SK Hynix Announces GDDR6 DRAM—To Be Used on High-End Video Cards in 2018
Ron Perillo / 8 years ago
SK Hynix is starting the work week early with an official press release on Sunday that they now have the world’s fastest 27nm 8 Gigabit GDDR6 DRAM and that it will be utilized in the next generation graphics cards that are arriving in 2018. The new GDDR6 DRAM from SK Hynix operates with an I/O data rate of 16 Gigabits-per-second per-pin, and will be outfitted on high-end graphics cards with a 384-bit memory interface width, processing up to 768 Gigabytes of graphics data per second.
Despite the excitement with HBM memory, GDDR6 is relatively lower cost to implement and can easily be streamlined into current video card architectures.
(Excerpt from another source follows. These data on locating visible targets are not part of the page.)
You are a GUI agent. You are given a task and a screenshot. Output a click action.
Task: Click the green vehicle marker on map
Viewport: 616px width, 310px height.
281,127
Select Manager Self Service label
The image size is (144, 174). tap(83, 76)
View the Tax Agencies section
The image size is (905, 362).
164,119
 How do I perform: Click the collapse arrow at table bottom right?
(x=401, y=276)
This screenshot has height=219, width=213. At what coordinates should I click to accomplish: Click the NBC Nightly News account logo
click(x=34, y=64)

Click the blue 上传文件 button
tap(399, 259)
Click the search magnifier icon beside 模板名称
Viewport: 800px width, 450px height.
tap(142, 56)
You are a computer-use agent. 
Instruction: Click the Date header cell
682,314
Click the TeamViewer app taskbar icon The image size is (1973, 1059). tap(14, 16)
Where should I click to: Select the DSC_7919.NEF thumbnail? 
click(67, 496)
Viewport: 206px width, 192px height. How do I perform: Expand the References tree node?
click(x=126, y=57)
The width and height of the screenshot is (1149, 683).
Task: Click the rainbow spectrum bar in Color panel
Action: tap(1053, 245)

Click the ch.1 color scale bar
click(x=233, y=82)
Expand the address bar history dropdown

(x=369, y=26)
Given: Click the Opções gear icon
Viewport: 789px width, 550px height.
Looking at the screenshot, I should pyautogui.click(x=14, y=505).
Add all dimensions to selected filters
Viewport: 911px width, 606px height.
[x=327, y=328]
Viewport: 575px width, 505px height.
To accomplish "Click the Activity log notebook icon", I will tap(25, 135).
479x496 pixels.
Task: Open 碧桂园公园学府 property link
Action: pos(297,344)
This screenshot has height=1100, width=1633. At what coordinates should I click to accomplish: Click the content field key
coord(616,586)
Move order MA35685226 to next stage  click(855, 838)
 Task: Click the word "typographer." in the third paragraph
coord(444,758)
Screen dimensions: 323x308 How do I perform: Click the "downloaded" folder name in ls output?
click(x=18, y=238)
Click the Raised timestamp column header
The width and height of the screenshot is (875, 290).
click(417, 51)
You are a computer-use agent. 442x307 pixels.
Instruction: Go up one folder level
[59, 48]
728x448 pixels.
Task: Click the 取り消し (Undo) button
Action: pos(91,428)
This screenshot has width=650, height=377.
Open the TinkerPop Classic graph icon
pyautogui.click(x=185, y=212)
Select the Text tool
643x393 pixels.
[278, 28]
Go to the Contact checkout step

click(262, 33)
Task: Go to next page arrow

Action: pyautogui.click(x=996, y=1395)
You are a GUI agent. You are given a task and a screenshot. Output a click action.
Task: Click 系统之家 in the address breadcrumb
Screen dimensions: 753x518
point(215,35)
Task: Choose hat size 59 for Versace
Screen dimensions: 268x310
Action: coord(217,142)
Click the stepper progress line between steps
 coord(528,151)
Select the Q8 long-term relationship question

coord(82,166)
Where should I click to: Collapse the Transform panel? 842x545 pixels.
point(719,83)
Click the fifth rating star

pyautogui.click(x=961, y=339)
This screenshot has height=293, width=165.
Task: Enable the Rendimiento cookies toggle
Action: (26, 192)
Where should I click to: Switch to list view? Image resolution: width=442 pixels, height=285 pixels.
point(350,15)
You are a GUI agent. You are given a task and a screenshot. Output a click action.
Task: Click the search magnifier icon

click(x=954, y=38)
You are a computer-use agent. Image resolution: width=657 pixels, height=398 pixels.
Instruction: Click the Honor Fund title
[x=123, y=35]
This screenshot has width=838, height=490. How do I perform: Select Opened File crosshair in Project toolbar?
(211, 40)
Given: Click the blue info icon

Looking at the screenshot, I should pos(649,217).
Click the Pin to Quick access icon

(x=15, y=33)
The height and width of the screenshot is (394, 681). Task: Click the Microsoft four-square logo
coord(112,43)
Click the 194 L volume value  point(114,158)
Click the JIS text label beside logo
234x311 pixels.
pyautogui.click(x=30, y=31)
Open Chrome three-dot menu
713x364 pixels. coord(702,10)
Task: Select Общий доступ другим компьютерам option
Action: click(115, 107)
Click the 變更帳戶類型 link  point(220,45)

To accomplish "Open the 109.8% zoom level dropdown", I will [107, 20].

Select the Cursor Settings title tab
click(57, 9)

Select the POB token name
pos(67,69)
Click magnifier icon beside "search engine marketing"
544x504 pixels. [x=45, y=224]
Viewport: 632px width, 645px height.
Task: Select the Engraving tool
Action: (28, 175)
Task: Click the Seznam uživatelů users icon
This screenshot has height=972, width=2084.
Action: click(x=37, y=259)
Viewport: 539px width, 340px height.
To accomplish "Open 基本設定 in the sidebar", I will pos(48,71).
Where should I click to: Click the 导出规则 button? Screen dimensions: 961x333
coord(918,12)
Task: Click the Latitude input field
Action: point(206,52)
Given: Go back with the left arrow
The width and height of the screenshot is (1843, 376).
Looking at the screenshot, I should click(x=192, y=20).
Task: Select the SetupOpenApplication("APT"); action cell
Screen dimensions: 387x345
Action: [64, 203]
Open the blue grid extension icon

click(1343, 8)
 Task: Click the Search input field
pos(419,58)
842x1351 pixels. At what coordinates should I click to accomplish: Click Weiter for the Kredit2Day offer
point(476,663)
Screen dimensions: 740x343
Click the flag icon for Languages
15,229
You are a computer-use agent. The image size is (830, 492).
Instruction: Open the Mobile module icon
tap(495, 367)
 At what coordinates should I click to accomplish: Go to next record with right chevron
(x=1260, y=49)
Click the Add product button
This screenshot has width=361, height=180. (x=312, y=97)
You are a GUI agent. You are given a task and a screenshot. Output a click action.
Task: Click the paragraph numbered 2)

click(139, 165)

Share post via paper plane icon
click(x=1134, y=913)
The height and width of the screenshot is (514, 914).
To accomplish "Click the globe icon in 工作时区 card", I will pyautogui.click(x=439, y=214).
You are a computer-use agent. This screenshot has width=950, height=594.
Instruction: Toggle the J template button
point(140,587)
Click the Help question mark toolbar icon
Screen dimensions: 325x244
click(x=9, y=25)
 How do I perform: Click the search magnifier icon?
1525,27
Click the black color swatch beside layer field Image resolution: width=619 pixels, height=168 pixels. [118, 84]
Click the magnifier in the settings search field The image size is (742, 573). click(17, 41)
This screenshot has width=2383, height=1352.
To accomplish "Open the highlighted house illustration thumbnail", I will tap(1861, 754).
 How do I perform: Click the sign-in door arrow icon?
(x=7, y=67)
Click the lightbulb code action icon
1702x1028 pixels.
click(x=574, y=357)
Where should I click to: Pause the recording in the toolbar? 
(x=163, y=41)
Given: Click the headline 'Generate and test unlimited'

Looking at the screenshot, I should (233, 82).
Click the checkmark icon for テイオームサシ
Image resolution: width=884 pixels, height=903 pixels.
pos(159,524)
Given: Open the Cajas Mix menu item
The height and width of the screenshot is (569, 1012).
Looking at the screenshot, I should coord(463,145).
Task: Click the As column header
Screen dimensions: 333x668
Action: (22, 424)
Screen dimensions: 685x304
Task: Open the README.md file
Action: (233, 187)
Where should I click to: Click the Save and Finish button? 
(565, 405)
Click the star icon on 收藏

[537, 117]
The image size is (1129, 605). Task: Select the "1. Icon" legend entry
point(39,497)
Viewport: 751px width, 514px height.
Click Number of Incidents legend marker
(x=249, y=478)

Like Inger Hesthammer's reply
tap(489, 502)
The 384-bit memory interface width is a dead-giveaway on whose high-end graphics cards these are going to be used on. AMD’s new Vega graphics cards are going to be released in 2017 equipped with HBM2, so it is unlikely AMD will design a new high-end card by next year equipped with GDDR6. That leaves only one that has also recently released faster memory versions as “upgraded” versions of their existing line: NVIDIA.
The GeForce Titan Xp uses a 384-bit memory interface and with a GDDR5X, it has a memory bandwidth of 548 GB/s. Retrofitting these cards with a GDDR6 will require very little effort on NVIDIA’s part in 2018 and will result in a very good performance boost with an increased bandwidth of 768 GB/s. The only question is, will NVIDIA give the upgraded Titan Xp a better marketing name this time?